According to an annual study on housing affordability conducted by Post Office Money, over 50% of UK properties are located in areas that first-time buyers (FTBs) consider affordable.

The research, based on data from over 80 locations across the UK and collected by the Office for National Statistics, found that 56% of homes are in areas that would-be buyers judge to be within their means.

The findings come at a time when a number of statistics, including a house price index for August by Halifax, have indicated that UK house prices did not increase over the last six months.

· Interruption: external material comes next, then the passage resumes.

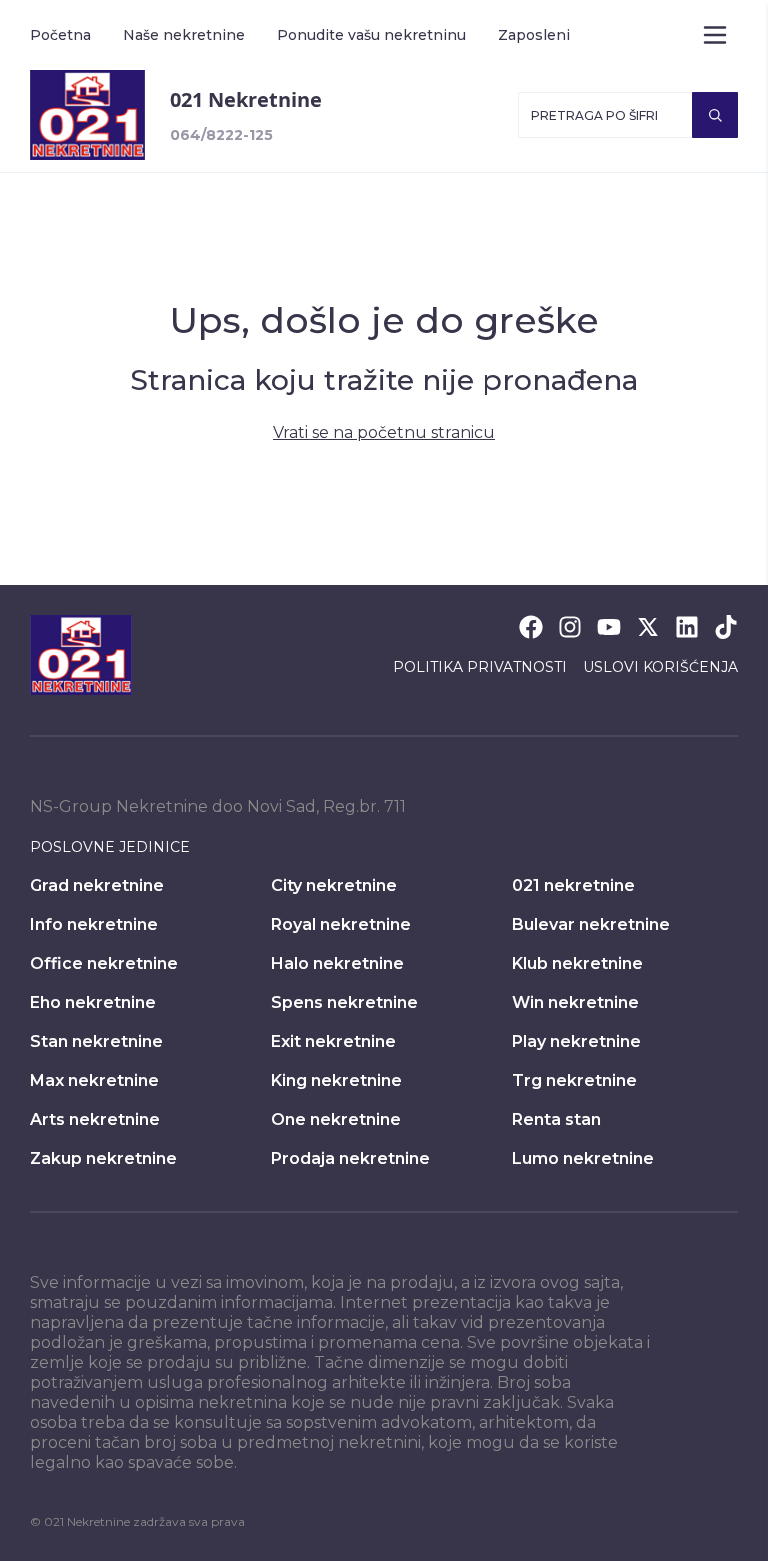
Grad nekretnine (97, 885)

This latest study replicates the findings of sluggish price growth in previous surveys, meaning that while the average UK property price now stands at £282,713, prices have increased by only 0.9% over the last year.

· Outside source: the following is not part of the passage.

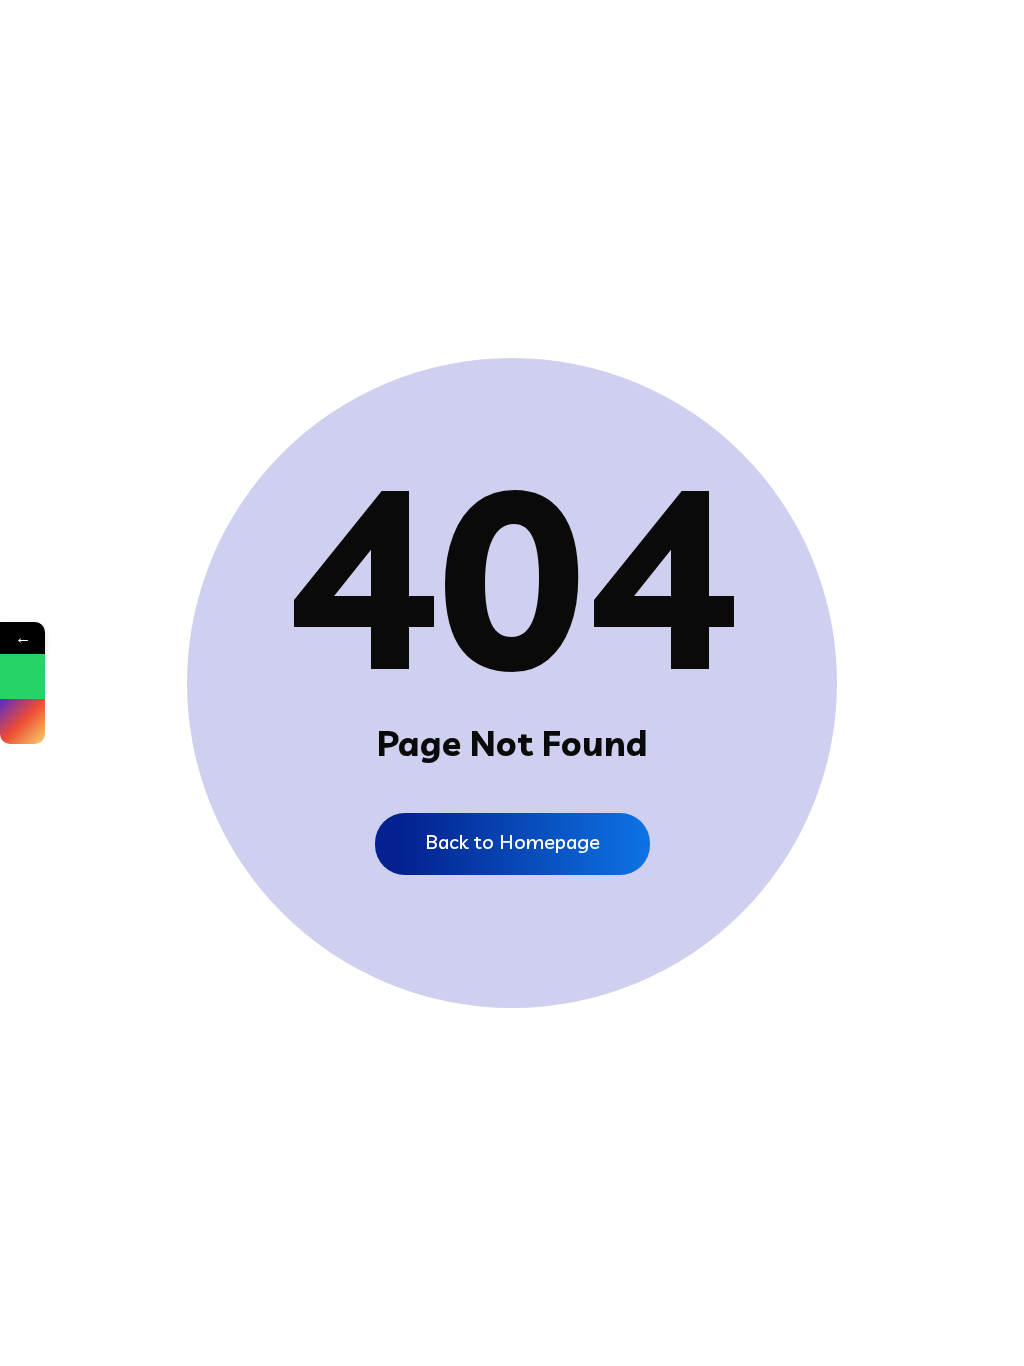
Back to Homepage (512, 841)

House prices still exceed incomes for FTBs

The study shows that while the average UK house price is 5.8 times greater than the average FTB’s income, some of the most affordable areas in the UK include the Greater Manchester towns of Oldham and Wigan, as well as Southampton and Blackpool.

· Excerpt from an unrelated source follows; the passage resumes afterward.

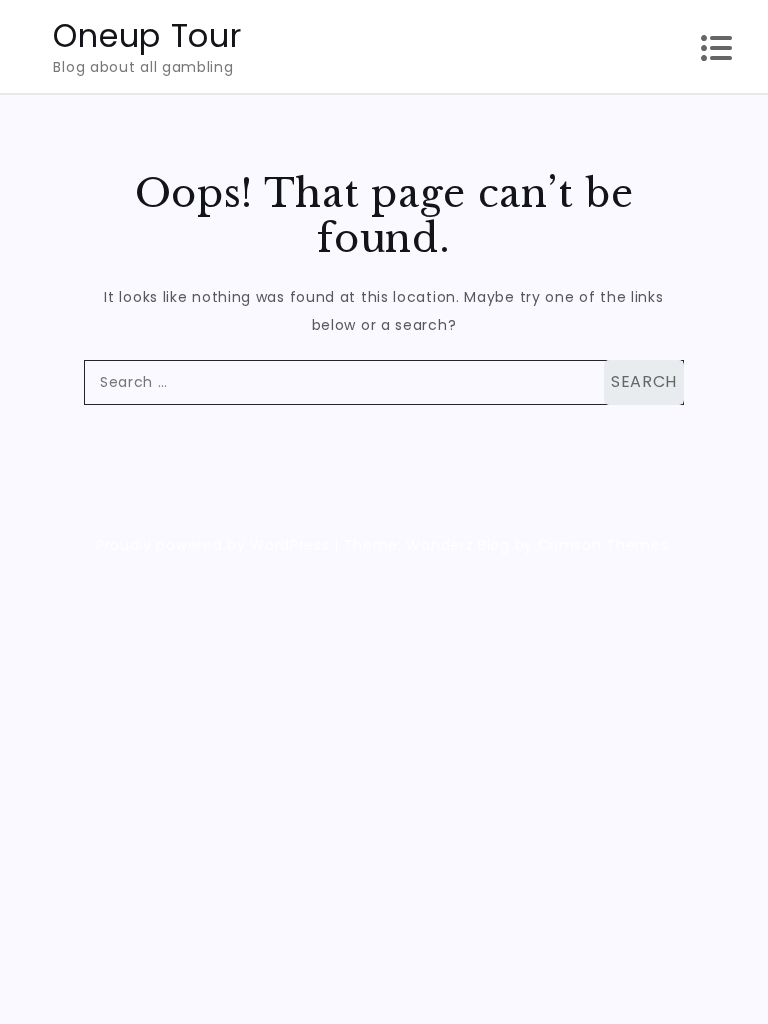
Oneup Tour (147, 35)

In Blackpool, for example, while the average FTB in the North West region is believed to earn an annual income of £40,000, the average house price in the town is around £110,000. Post Office Money claims that this makes virtually every property in Blackpool affordable for FTBs.

However, FTB buyers in Warwick, although earning a similar income of £41,796, would be highly unlikely to find any properties affordable. This is because the average house price in Warwick is £305,000 and has increased in value by 5% over the last year.

UK’s affordable hotspots

Lincoln and Hull are also among the UK’s affordable ‘hotspots’, both cities having 100% of housing stock that is affordable for FTBs.

Over the last year, Rotherham saw the largest change in affordability for FTBs. Although the number of affordable properties has decreased by 18%, 79% of neighbourhoods in the city are still affordable for the average FTB, which means it’s still a worthwhile option for local would-be buyers.

The change has been fuelled by wage-growth in the area increasing the number of potential FTBs and driving demand.

Ipswich has seen the greatest increase in the number of properties in areas affordable to FTBs, an increase of 6% to 88% and a result of the trend for falling house prices in the South of England, the first time prices have fallen in the region since the recession in 2009.

Commuter towns unaffordable for many

FTBs are finding commuter towns increasingly unaffordable, especially in the South of England, in locations such as Surrey, Woking and Cambridge. And yet, Reading has managed to buck the trend, as the research demonstrates that rising wages and low prices in particular areas of the town have resulted in a 6% increase in properties that FTBs consider affordable.

Ross Hunter, Product Director of retail banking at Post Office Money has commented that although house price growth has been slow over the last year, property can still appear especially unaffordable for FTBs. And that in order to achieve their ambition of home ownership, young buyers still face the significant challenge of having to save for a deposit.

Hunter added that it remains evident that saving for and buying a property is not a straightforward process, although professionals in the property sector may be seeing the first glimmer of a ‘buyer’s market’. He concluded that fundamental to an FTB’s personal plan of action is the need to look for the most affordable areas in nearby towns and cities.